## Brief
For the records below, output word for word the lines from the one with "You are a computer-use" up to and including the one with "Image resolution: width=1286". No pictures.

=== Section Start ===

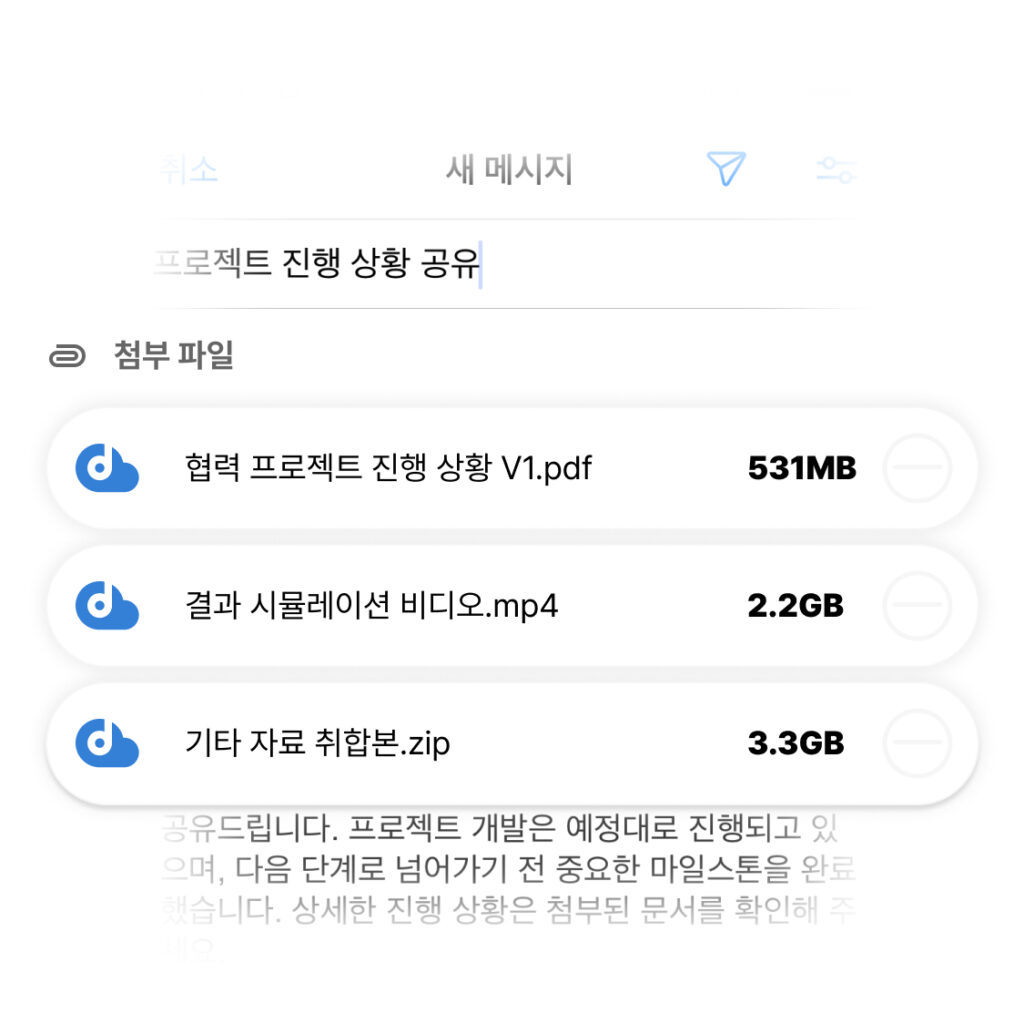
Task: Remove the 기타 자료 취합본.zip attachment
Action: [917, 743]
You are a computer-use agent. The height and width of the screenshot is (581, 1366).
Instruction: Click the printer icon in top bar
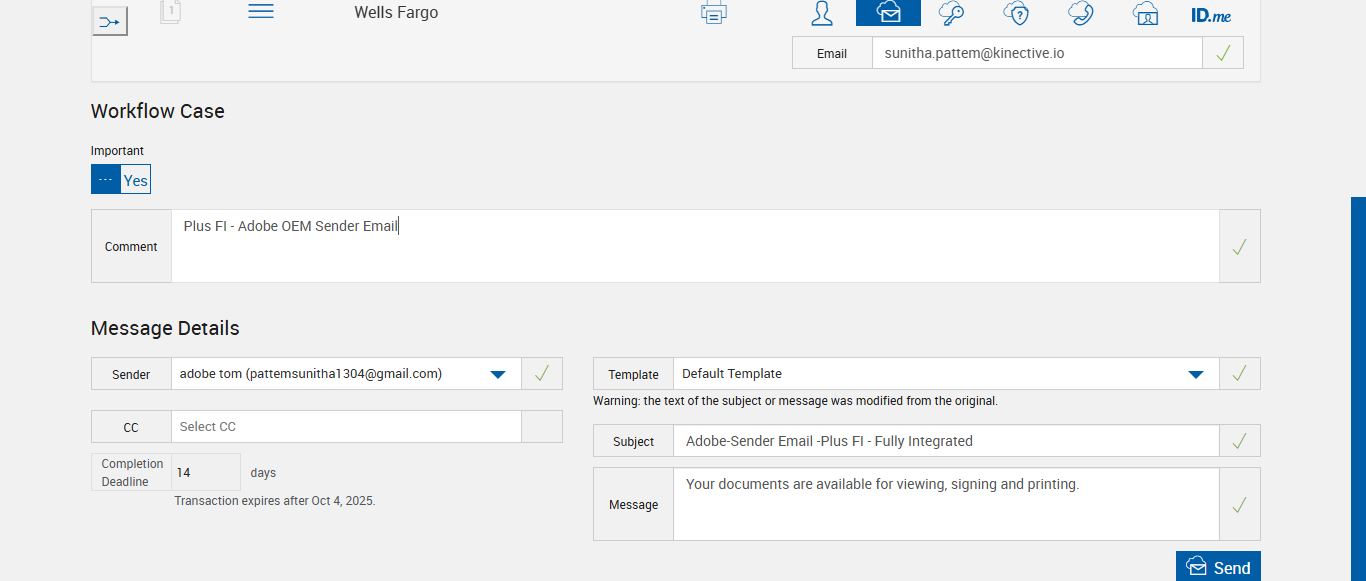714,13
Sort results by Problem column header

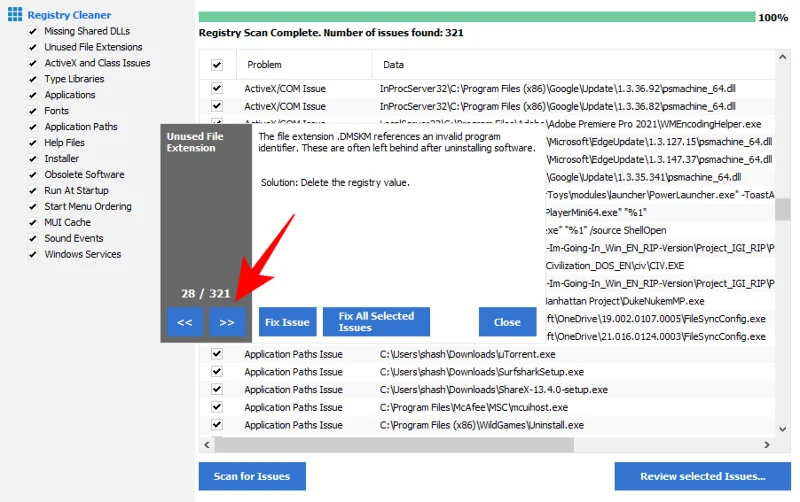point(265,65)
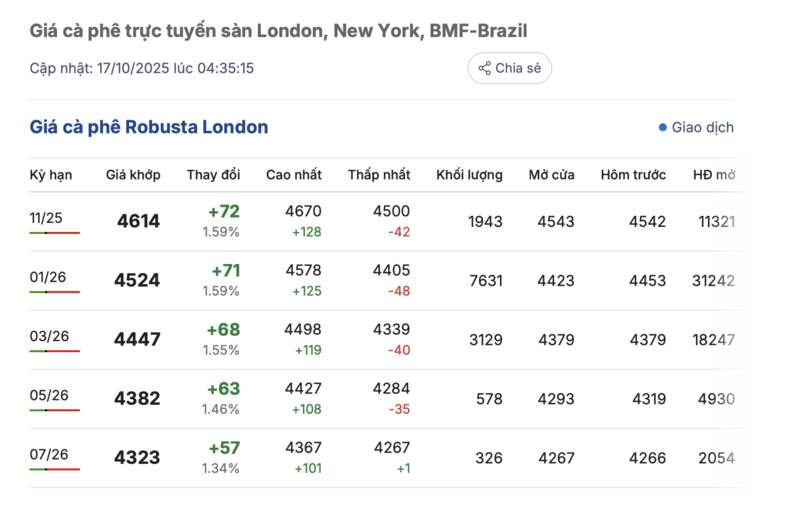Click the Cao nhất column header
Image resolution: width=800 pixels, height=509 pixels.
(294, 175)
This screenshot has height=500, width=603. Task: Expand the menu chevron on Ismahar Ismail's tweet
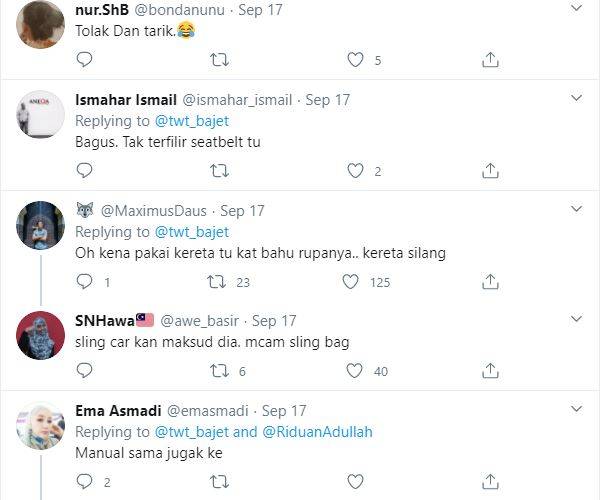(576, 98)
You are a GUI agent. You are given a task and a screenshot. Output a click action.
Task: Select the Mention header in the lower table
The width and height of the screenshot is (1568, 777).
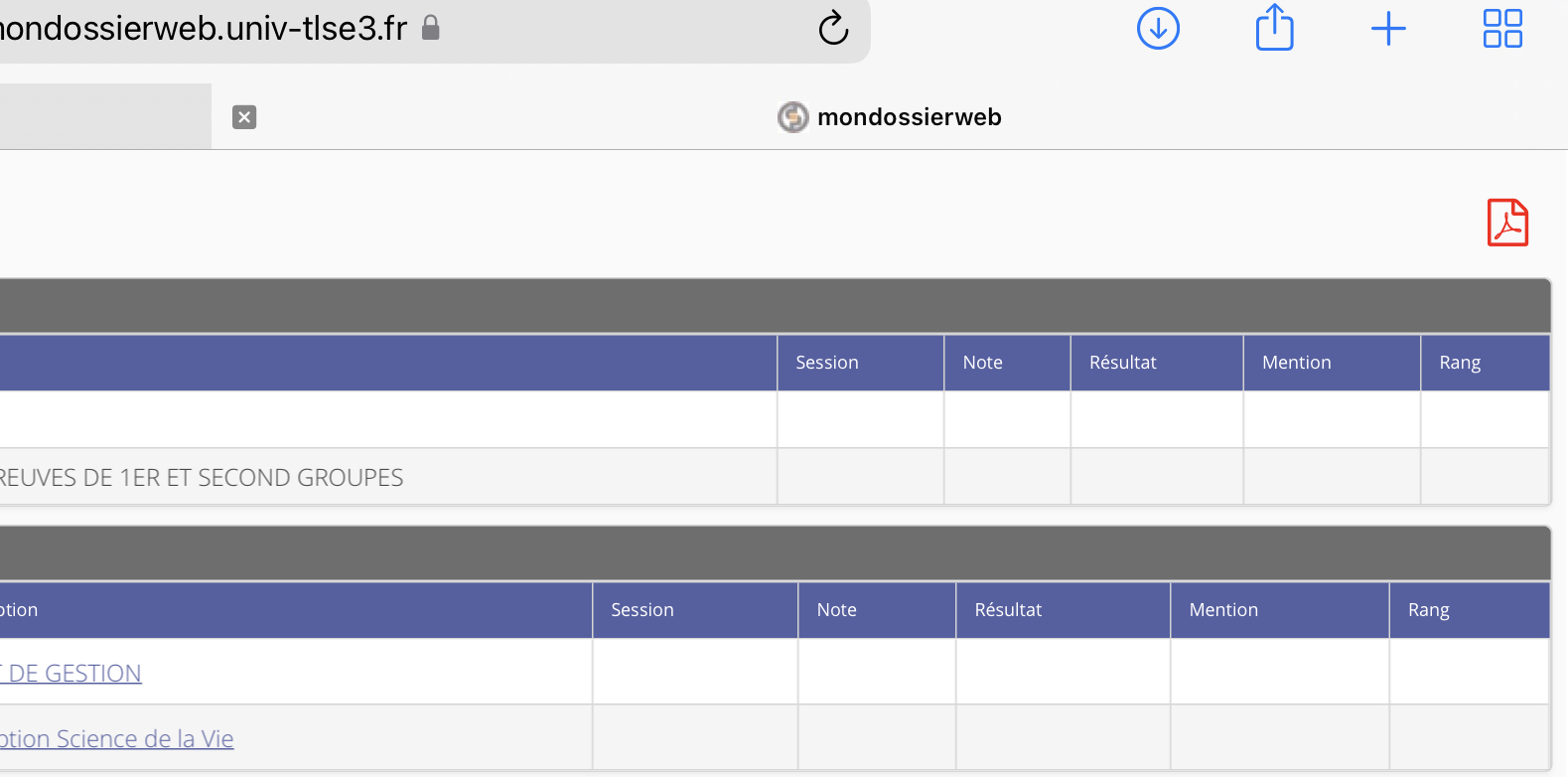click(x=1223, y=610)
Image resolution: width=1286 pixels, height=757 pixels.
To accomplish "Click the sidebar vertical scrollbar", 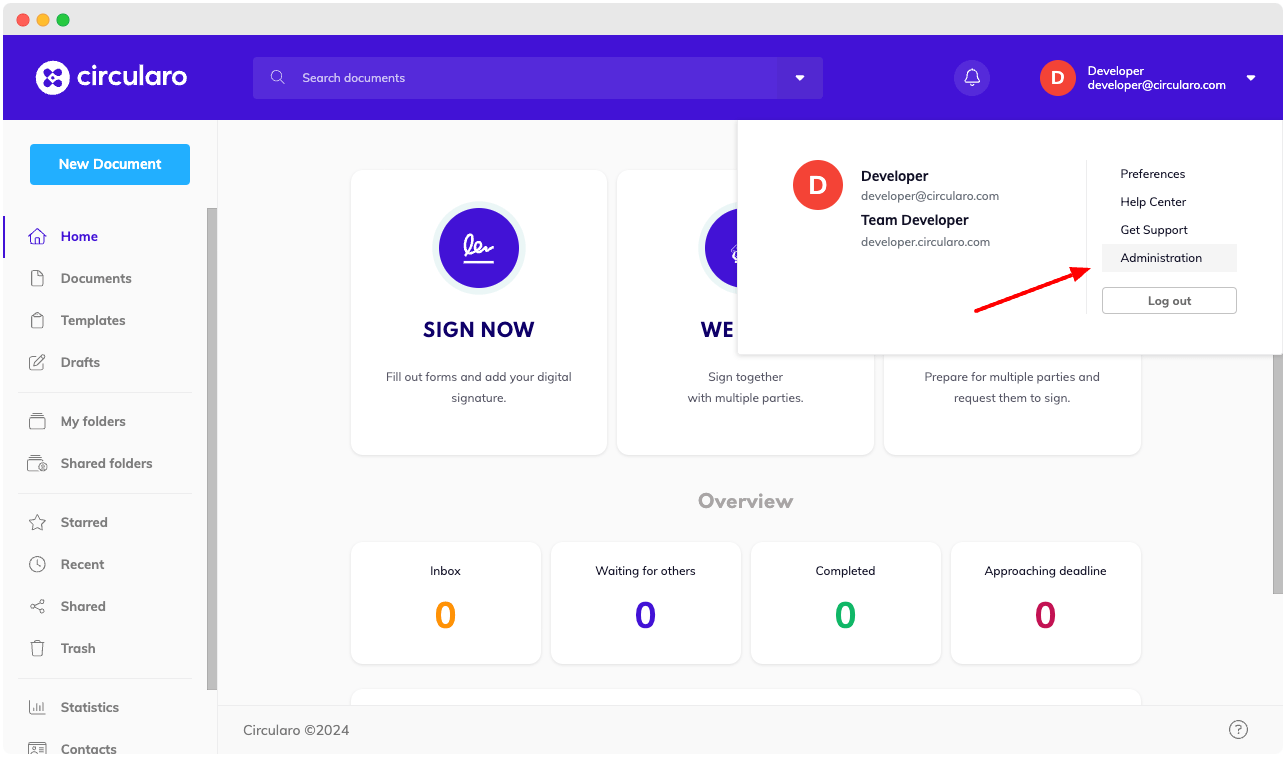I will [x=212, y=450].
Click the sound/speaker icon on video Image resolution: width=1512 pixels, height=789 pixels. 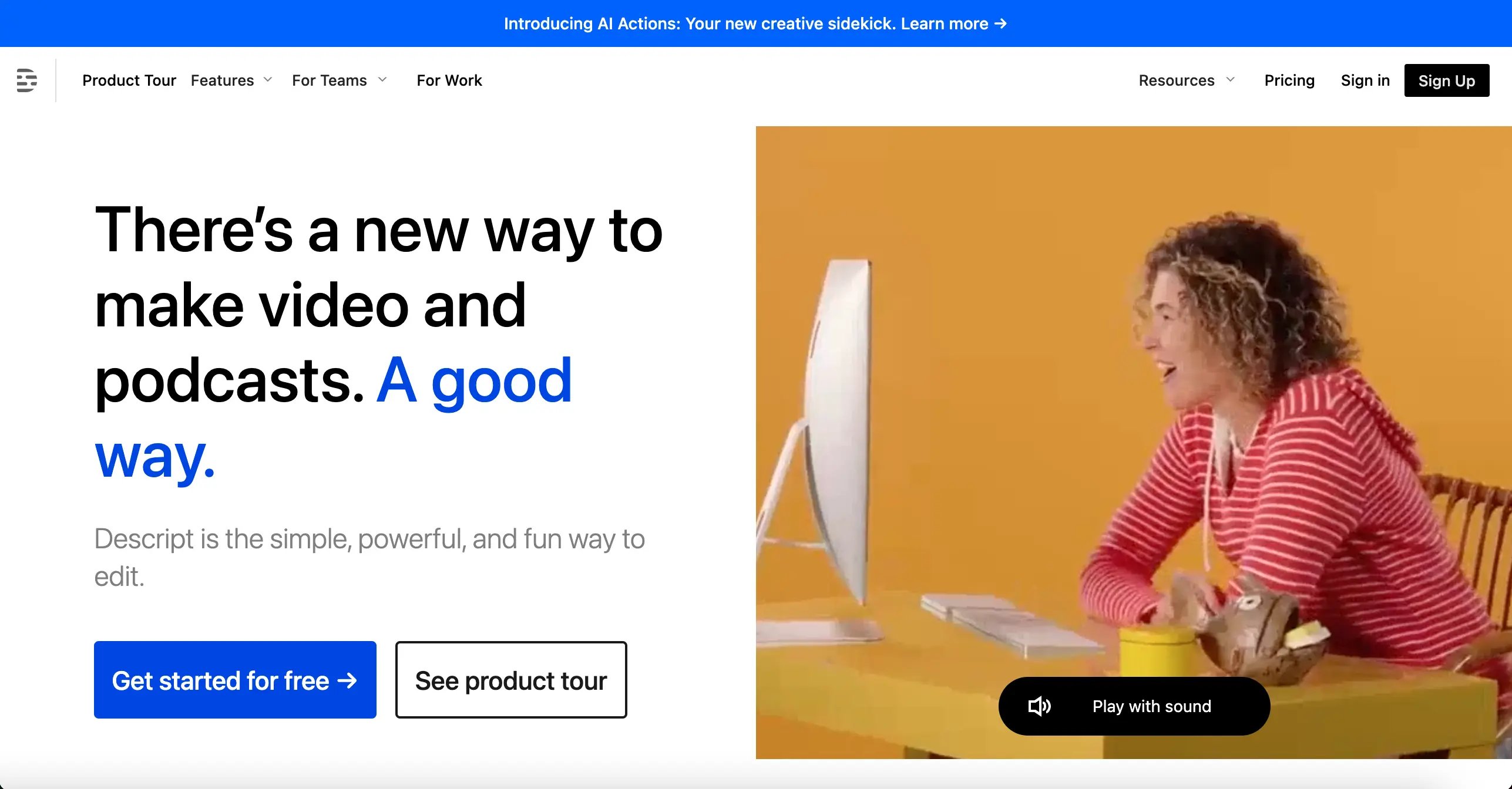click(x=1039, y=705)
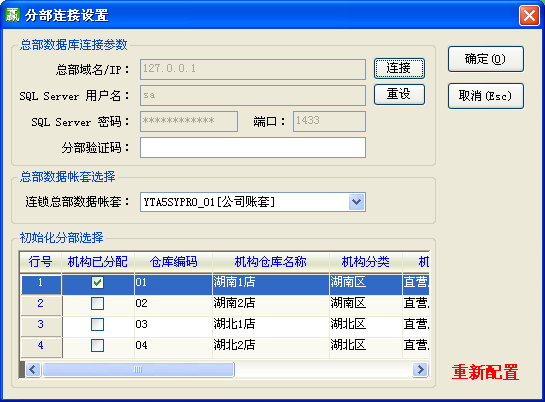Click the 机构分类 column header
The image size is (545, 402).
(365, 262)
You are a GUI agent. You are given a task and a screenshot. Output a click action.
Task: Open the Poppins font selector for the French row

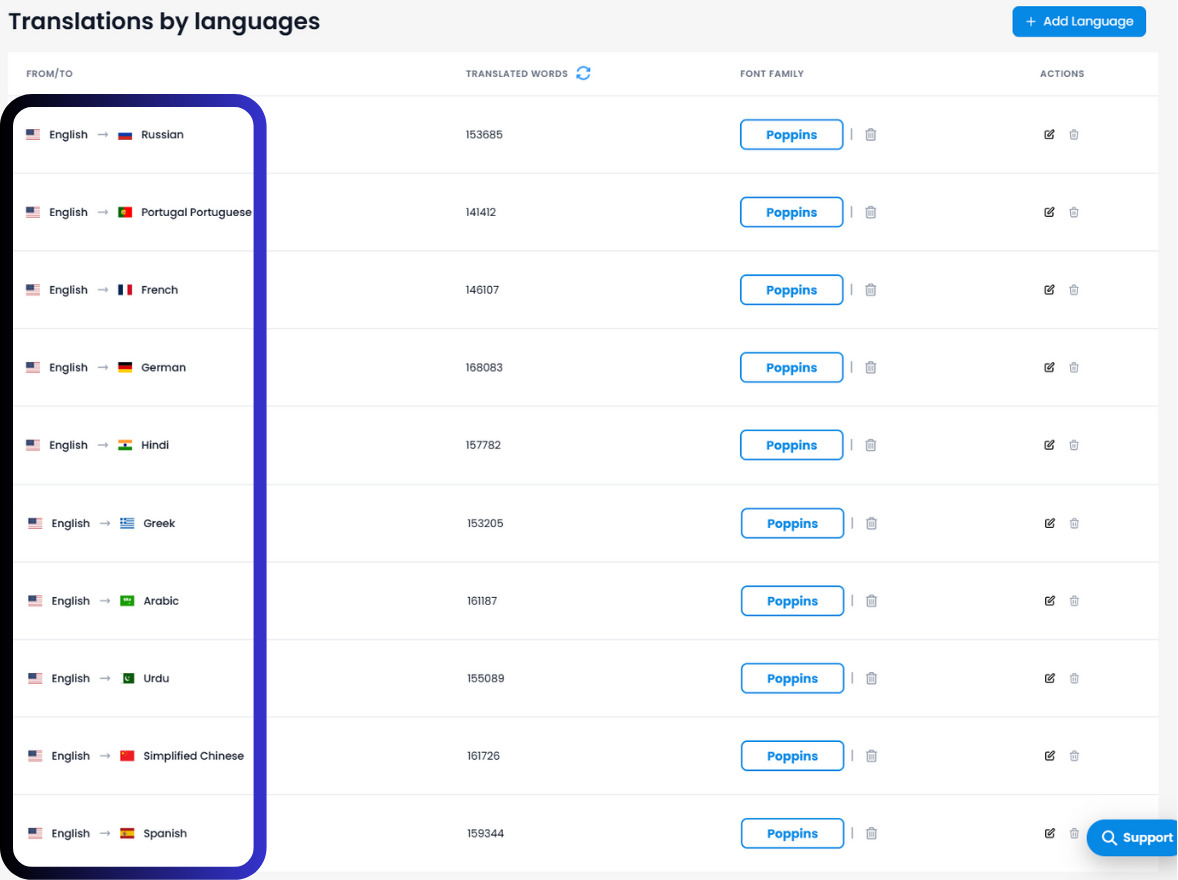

=== Section End ===

## Exercise output
You are a computer-use agent. The height and width of the screenshot is (581, 1366).
Instruction: Click the printer icon in top bar
714,13
Sort results by Problem column header

point(265,65)
Click the Cao nhất column header
Image resolution: width=800 pixels, height=509 pixels.
(294, 175)
This screenshot has height=500, width=603. Task: Expand the menu chevron on Ismahar Ismail's tweet
(576, 98)
You are a GUI agent. You are given a task and a screenshot. Output a click action.
Task: Select the Mention header in the lower table
The width and height of the screenshot is (1568, 777).
click(x=1223, y=610)
Image resolution: width=1286 pixels, height=757 pixels.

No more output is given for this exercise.